Here's a story that will get traditionalists up in arms about "stealing" and "laziness," but they'll all be missing the point. We've see for decades how remix culture works in music. The ability to take the works of someone else, mix them up with others, change them around and create something new and powerful, is a wonderful expression of culture, that shows how artistic culture is often about shared experiences
and sharing works of art. But what about in the literary world?

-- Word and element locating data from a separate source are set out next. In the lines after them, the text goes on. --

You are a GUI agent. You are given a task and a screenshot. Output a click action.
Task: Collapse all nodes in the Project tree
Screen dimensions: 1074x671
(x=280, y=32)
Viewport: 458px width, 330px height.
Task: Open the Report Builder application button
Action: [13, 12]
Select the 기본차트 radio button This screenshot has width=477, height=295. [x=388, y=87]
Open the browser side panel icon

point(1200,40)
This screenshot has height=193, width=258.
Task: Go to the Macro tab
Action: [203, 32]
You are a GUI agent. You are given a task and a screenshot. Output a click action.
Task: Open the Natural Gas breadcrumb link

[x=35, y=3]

There has been some exploration of this concept in the past, such as when author Jonathan Lethem wrote a very eloquent defense of plagiarism
that was entirely plagiarized
. Separately, we've discussed how many (especially younger people) who have grown up on things like Wikipedia often point out that they don't view it as plagiarism so much as collaborative writing
. And they have a point (even if there's one patent lawyer in particular who links back to that article every few weeks to mock Techdirt). There will always be those who don't recognize how this is, in fact, collaboration and does create new and unique pieces of artwork and culture -- but they're the same sorts of people who have decried every new artform
from the Waltz ("The indecent foreign dance called the Waltz was introduced... we feel it a duty to warn every parent against exposing his daughter to so fatal a contagion") to romance novels and plays ("The free access which many young people have to romances, novels, and plays has poisoned the mind and corrupted the morals of many a promising youth; and prevented others from improving their minds in useful knowledge") to comic books ("All child drug addicts, and all children drawn into the narcotics traffic as messengers, with whom we have had contact, were inveterate comic-book readers This kind of thing is not good mental nourishment for children!").

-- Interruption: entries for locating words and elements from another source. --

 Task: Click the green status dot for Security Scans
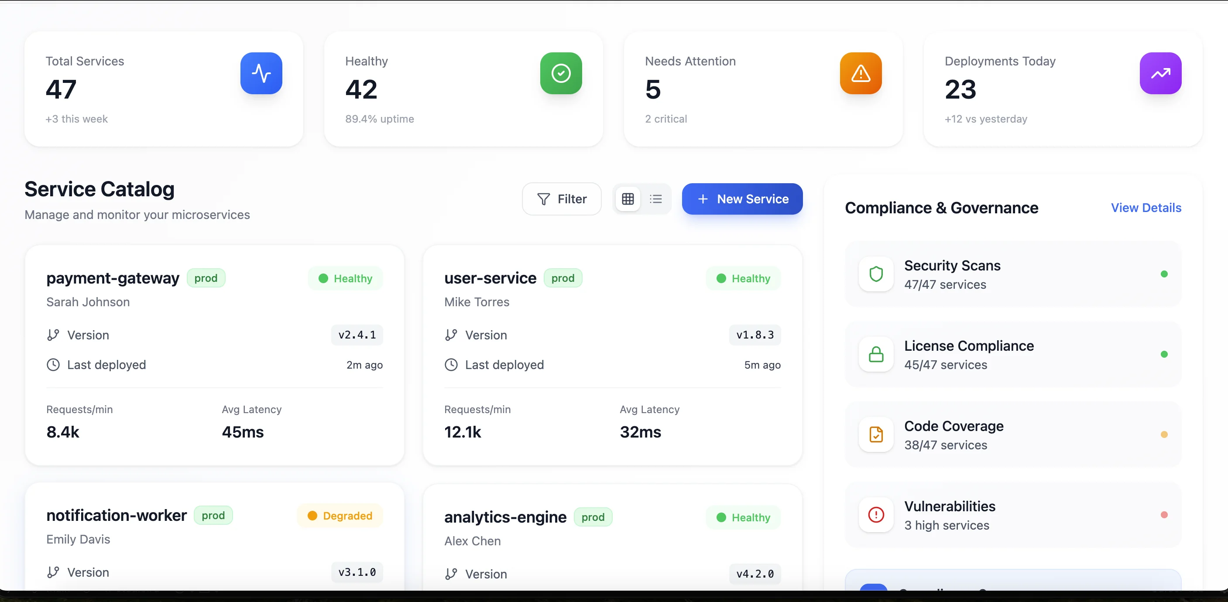tap(1165, 274)
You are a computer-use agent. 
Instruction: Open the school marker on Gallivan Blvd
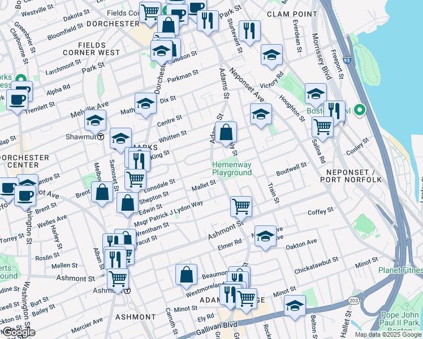click(295, 307)
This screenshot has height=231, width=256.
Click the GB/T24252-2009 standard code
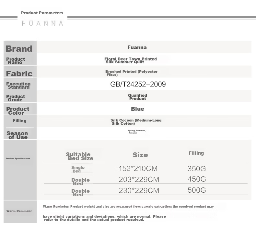[x=138, y=84]
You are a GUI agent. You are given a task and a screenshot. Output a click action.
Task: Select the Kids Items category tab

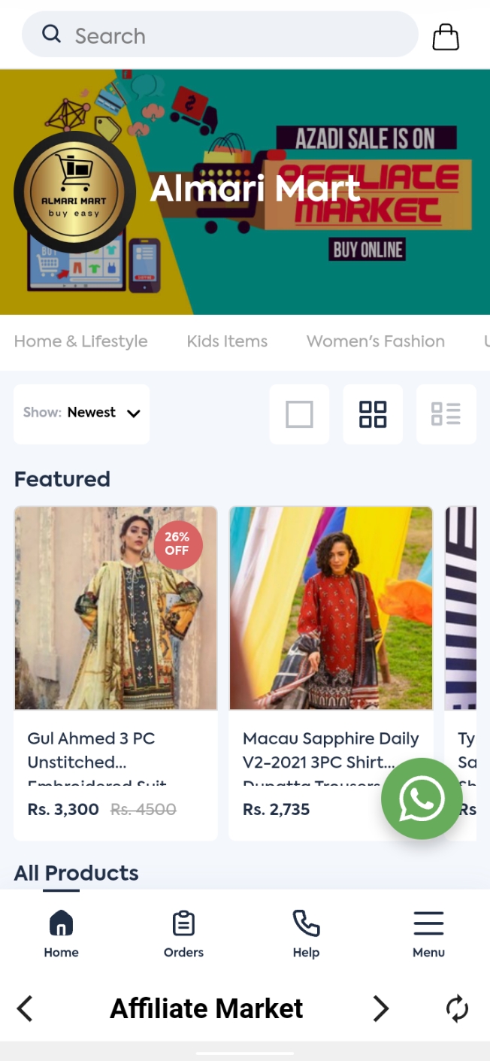pyautogui.click(x=227, y=341)
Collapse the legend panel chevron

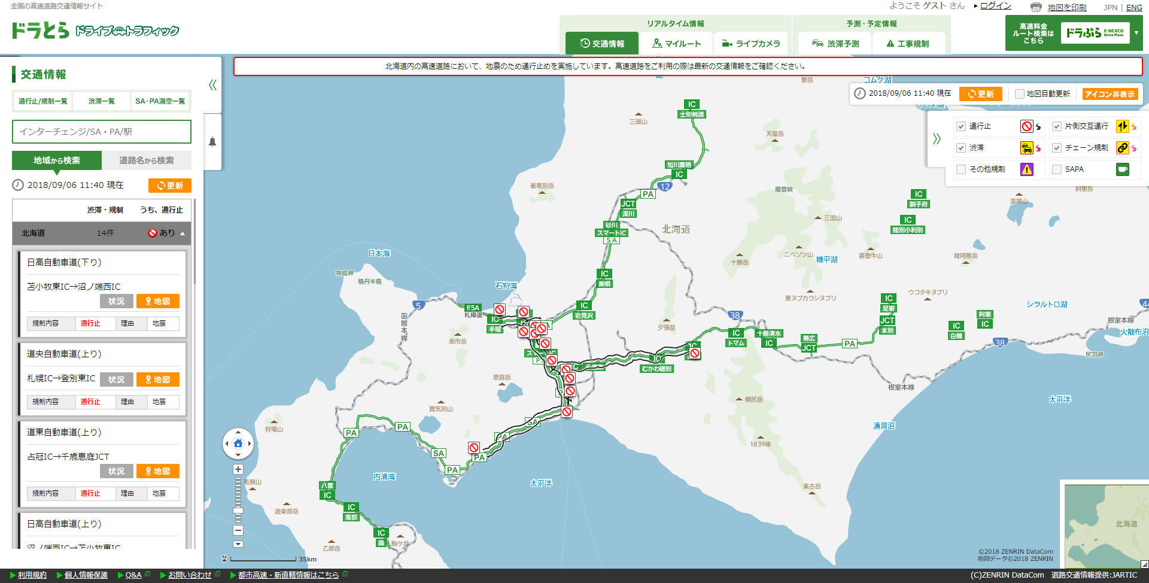click(x=937, y=139)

But the good news is that this form of collaborative creation is gaining a bit of acceptance. Duane
alerts us to the story of a 17-year-old German woman whose critically acclaimed book has been found to have large chunks plagiarized from other sources
. A few years back, when a similar situation arose in the US, the author Kaavya Viswanathan, was shunned -- even if some of us thought that was ridiculous and unfair. In this case, however, the author, Helene Hegemann, readily admits that she was "remixing"
other works into her book -- and the critics still love it. Her book was nominated for the $20,000 prize of the Leipzig Book Fair even though
the judges already knew about the plagiarism.

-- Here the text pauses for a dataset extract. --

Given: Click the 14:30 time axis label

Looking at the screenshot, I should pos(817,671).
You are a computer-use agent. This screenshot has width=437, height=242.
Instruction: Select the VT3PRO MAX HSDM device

And, really, what's the problem here? Some might claim that it's unfair to the original authors whose work she used -- but the author of the largest segments, named Airen, is getting a ton of attention for Airen's own book, which received little actual attention when originally published. In fact, Amazon now notes that "customers who bought" Hegemann's book also
ended up buying Airen's book. In the same way that remixes and mashups often drive people to buy the original music, it seems like remixed/mashedup books can do the same. It may be a big cultural leap for those who think there is "a way things must be done," but it seems that the younger generation has other ideas.